UM Panel Examines Record Cuban Migration Amid Shifting Federal Policy
'I don't want to be the last person in Cuba': a UM panel heard how 850,000 Cubans have arrived in the U.S. and why federal policy left them in legal limbo.

Roughly 850,000 Cubans have arrived in the United States during the current migration wave, a figure that surpasses every prior mass movement from the island, including the Mariel boatlift. That number framed the opening of a public panel held April 2 at the University of Miami's Roberto C. Goizueta Pavilion, where immigration attorneys, journalists, and scholars gathered to assess what it means, legally, politically, and humanly, for a community still processing the scale of what has happened.
The event, organized by UM's Cuban Heritage Collection under the title "Unsettled Futures: Recent Cuban Migrants, Federal Immigration Policy, and the Cuban-American Debate," drew roughly 50 attendees to the Otto G. Richter Library. Moderator Michael Bustamante, associate professor and chair of Cuba and Cuban-America studies at UM, set the terms early: this migration is historically singular, and U.S. policy has not kept pace with it.

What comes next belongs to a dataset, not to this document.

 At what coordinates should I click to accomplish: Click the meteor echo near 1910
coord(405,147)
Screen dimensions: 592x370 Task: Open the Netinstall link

Journalist Carla Gloria Colomé Santiago, speaking from her reporting trips inside Cuba, described a psychological climate unlike anything in recent memory. "What I saw was a kind of abyss," she told the panel. "It became contagious — the idea that 'I don't want to be the last person in Cuba.'" That mood, she said, captured a collective despair and emptiness driving emigration decisions at every level of Cuban society.
Independent demographic estimates reviewed at the panel suggest Cuba may have shed as much as 18% of its population in recent years, placing the island's current count near an estimated 8 million people. Panelists noted that the composition of the wave has also shifted: migrations are increasingly family- and woman-led, and a significant share of arrivals entered the U.S. through legal third-country routes rather than the clandestine sea crossings associated with earlier waves.

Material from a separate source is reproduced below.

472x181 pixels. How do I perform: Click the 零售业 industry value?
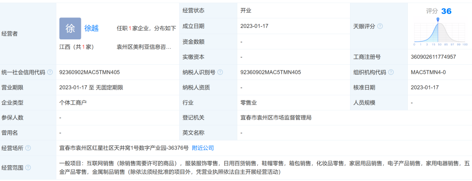tap(248, 103)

Immigration attorney Wilfredo Allen and advocate Thomas Kennedy joined Colomé Santiago in mapping the legal fallout. The central finding was blunt: the era of Cuban "exceptionalism" in U.S. immigration law is functionally over. The preferential pathways that once distinguished Cuban migrants from others seeking entry have been curtailed, leaving hundreds of thousands of recently arrived Cubans navigating a legal landscape with fewer protections and less certainty than those who came before them. The consequences extend to family reunification, long-term residency status, and access to legal relief.
The panel also traced the political fault lines the migration has exposed within Miami's Cuban-American community. Views range from calls for humanitarian relief for those already here to demands for harder-line U.S. measures against the Cuban government, a tension that reflects how deeply migration policy and foreign policy are intertwined for this diaspora. Every decision Washington makes about parole, deportation, or asylum status carries immediate weight in enclaves like Miami, where newly arrived Cubans are reshaping housing markets, labor pools, and political organizing.
The families arriving now are not waiting for policy to catch up with them.